Oh, how I love Saté … Sate … Satay. WhatEV.
You can’t ruin this dish. Spell it however you like, burn the edges, forget to wipe the sauce off the rim of the dish before you take the picture … it doesn’t matter. This is a-may-ay-zing.
I played around with the recipe I found in Artisinal Gluten-Free Cooking, new favorite cookbook. If you’re GF and haven’t already seen this book, I think you should run over to Amazon and take a peek. I left the saté exactly as written (and it is delicious!), but I toyed a bit with the peanut dipping sauce because it just wasn’t quite there for me.
Are we GF, you ask? Yes, kind of. We are galloping in that direction. Stay tuned.
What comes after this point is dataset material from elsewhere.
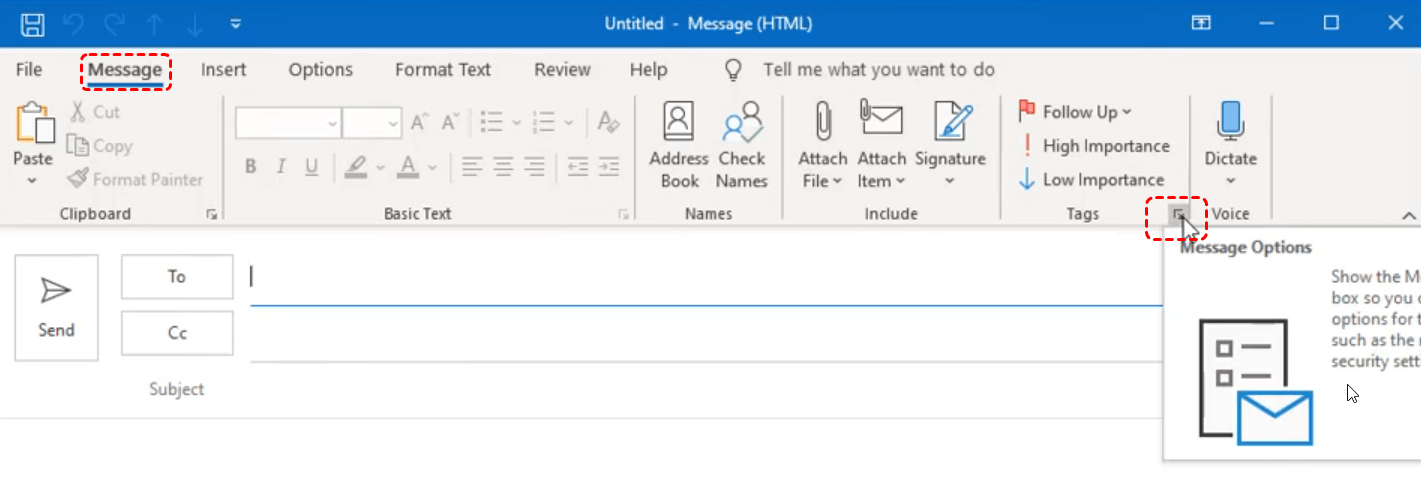Click the Format Painter tool
The image size is (1421, 501).
[x=135, y=180]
For now, here’s my version of AGFC’s recipe. And if you’re not GF yourself, just ignore all the GFs you see:
Chicken Saté
Marinade:
- 3/4 cup tamari wheat-free soy sauce (you can use regular soy if you’re not worried about gluten)
- 1/4 cup sake
- juice of 1 lime
- 2 TBSP honey
- 4 garlic cloves, minced
- 1 tsp ground coriander
- 1 tsp turmeric
- 2 lbs chicken breasts, cut into thin strips
- bamboo skewers
Combine ingredients and leave chicken strips in to marinade for one to twenty-four hours (but no more than twenty-four).
Soak the bamboo skewers in water for at least a half hour. This prevents them from burning on the grill. While those are soaking, make the sauce:
Peanut Dipping Sauce
- 1 vine-ripened tomato, quartered
- 1/2 cup peanut butter
- 1/2 cup GF chicken broth
- juice of one lime
- 1/2 cup of cilantro leaves, washed, stems removed
- 3 TBSP tamari wheat-free soy
- 2 TBSP honey
- 2 garlic cloves, minced
- 1 jalapeno chili
- 1 TBSP fresh minced ginger
- 1 tsp red chili flakes
- 1 scallion (green onion), cut in quarters
Combine all ingredients in a blender and blend till well-mixed.
To prepare: thread marinated chicken pieces on bamboo skewers …
… and grill till cooked through. Serve with dipping sauce and rice. We loved this with roasted asparagus too.
I tell you, this sauce is downright drinkable. Or, if that thought makes you raise an eyebrow, you could always use it to dress some finely shredded cabbage and carrots. If you do that, I’d add a dash of sesame oil to the dressing. But that’s me.
And then, because we (and by “we” I mean “I” ) weren’t quite spoiled enough, we (and by “we” I mean “I,” because the “he” in “we” can’t abide the texture of the soon-to-be-typed fruit) finished off our lunch with the MOST delicious mango ever, which I picked up at Whole Foods the other day for $1.25.
It’s a Champagne Mango, don’t cha know.
Would you like a bite?
The caption for this one needs to be, “Please look away while I deal with this pit. It’s not gonna be pretty.” And it wasn’t. Think “She-Viking, home from a raid … starving … with no restraint, and no napkin.”
I’m so thankful God created Saté and mangoes.